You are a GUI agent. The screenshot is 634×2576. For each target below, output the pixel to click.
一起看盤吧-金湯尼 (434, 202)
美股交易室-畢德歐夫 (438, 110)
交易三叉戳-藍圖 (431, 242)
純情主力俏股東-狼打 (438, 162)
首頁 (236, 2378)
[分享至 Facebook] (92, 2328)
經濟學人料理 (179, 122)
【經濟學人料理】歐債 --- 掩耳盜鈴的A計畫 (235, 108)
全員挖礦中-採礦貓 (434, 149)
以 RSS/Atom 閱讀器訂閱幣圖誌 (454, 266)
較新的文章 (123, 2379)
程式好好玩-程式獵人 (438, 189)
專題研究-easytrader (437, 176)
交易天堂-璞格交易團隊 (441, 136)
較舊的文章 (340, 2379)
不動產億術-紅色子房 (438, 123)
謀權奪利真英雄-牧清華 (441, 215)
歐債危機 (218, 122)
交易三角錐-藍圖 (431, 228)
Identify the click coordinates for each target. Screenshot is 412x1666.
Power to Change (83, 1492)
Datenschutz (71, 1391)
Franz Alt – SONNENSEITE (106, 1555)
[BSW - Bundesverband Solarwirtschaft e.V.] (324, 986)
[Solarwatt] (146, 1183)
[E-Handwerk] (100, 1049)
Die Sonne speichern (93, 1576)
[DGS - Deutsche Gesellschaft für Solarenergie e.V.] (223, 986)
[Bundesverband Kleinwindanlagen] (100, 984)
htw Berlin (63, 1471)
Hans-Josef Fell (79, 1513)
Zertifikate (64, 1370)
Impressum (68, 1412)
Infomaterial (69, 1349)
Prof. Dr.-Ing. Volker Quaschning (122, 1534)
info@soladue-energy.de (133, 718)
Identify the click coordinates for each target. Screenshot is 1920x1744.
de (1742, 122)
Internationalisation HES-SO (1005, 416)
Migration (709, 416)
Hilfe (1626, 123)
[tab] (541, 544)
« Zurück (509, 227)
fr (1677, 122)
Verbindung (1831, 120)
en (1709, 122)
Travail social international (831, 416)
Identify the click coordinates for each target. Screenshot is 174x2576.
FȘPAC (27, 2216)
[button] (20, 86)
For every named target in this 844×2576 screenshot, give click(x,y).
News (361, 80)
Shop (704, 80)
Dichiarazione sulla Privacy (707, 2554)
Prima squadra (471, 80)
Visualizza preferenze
==============================
## TASK GOAL
Each line above that contains "target" must be copied out.

## RESULT OF THIS TASK
You are a GUI agent. The screenshot is 634×2576. For each target below, output the pixel to click.
Identify the click coordinates for each target. Screenshot is 412x1666.
Identify the click coordinates for each target. Screenshot is 1920x1744.
Identify the click coordinates for each target. Screenshot is 174x2576.
For every named target in this 844×2576 screenshot, give click(x,y).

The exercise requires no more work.